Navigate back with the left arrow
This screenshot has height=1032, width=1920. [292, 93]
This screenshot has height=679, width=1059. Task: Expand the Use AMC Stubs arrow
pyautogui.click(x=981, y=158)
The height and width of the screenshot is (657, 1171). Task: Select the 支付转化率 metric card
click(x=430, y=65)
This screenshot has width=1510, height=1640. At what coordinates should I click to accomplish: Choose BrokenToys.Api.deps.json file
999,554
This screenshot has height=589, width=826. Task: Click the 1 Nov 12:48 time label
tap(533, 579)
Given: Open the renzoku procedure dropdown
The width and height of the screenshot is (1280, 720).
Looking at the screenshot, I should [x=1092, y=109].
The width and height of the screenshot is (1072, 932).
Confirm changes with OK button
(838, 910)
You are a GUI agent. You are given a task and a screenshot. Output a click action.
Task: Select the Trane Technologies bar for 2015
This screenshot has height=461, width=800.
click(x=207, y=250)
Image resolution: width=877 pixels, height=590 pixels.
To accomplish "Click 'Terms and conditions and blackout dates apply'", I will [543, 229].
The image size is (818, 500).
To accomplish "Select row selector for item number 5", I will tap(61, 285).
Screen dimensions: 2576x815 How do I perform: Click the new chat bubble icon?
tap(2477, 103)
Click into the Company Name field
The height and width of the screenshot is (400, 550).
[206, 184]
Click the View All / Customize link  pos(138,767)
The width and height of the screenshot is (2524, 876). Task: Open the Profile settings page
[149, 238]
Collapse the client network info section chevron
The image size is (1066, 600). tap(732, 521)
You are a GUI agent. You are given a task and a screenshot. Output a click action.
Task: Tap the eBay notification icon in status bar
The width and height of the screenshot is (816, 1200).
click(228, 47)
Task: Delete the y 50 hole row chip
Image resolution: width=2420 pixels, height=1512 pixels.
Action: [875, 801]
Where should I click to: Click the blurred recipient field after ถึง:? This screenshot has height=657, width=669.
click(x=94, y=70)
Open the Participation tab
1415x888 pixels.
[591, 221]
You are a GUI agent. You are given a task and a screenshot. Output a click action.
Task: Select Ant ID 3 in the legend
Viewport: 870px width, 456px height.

════════

Task to complete =>
Up to and including the last line of the listing above, copy exactly every line from the one that contains "Where should I" onward; leave out all others.

Response area =>
Where should I click to: Click the blurred recipient field after ถึง:? This screenshot has height=657, width=669.
click(x=94, y=70)
Open the Participation tab
1415x888 pixels.
[591, 221]
You are a GUI agent. You are given a task and a screenshot. Output a click action.
Task: Select Ant ID 3 in the legend
Viewport: 870px width, 456px height.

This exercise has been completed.